Ex parte Rathmell

Citation717 S.W.2d 33
Decision Date17 September 1986
Docket NumberNo. 973-83,973-83
PartiesEx parte James RATHMELL.
CourtCourt of Appeals of Texas. Court of Criminal Appeals of Texas

Nathaniel G. Rhodes, Corpus Christi, for appellant.

Grant Jones, Dist. Atty. and Thomas G. White, Asst. Dist. Atty., Corpus Christi, Robert Huttash, State's Atty., Austin, for the State.

Before the court en banc.



This is a pretrial habeas corpus application. The applicant seeks to have an indictment which alleges that he committed involuntary manslaughter dismissed because he reasons that a trial on the merits of the charge will expose him to double jeopardy. See Ex parte Robinson, 641 S.W.2d 552 (Tex.Cr.App.1982).

Applicant was originally denied his writ by the 109th District Court in Nueces County. Applicant then appealed this denial to the Thirteenth Court of Appeals. The Court of Appeals granted applicant's request for relief and ordered the indictment dismissed. The State in turn filed a petition for discretionary review with this Court, which we granted.

**Data section:**
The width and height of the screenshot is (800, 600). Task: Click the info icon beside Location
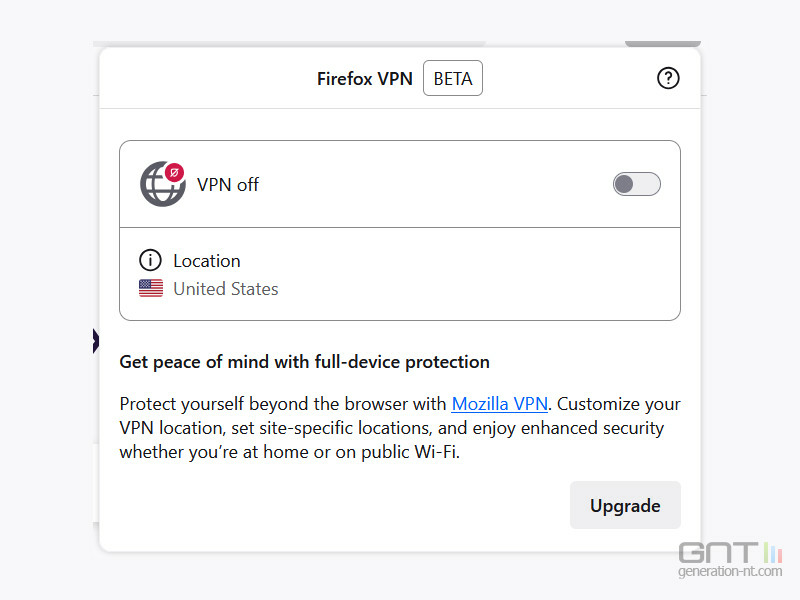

**Objective 1:** Using the Ex parte Rathmell excerpt, say whether each statement agrees with it, answering yes or no and quoting the words that decide it: (a) The indictment alleges involuntary manslaughter. (b) The Court of Appeals denied the applicant's request for relief. (c) The State filed a petition for discretionary review.
**Objective 2:** According to the Ex parte Rathmell excerpt, which court first denied the applicant's writ?
The data has no part in this work.

**Exercise answer 1:**
(a) Yes: "an indictment which alleges that he committed involuntary manslaughter"
(b) No: "The Court of Appeals granted applicant's request for relief and ordered the indictment dismissed."
(c) Yes: "The State in turn filed a petition for discretionary review with this Court, which we granted."

**Exercise answer 2:** The 109th District Court in Nueces County.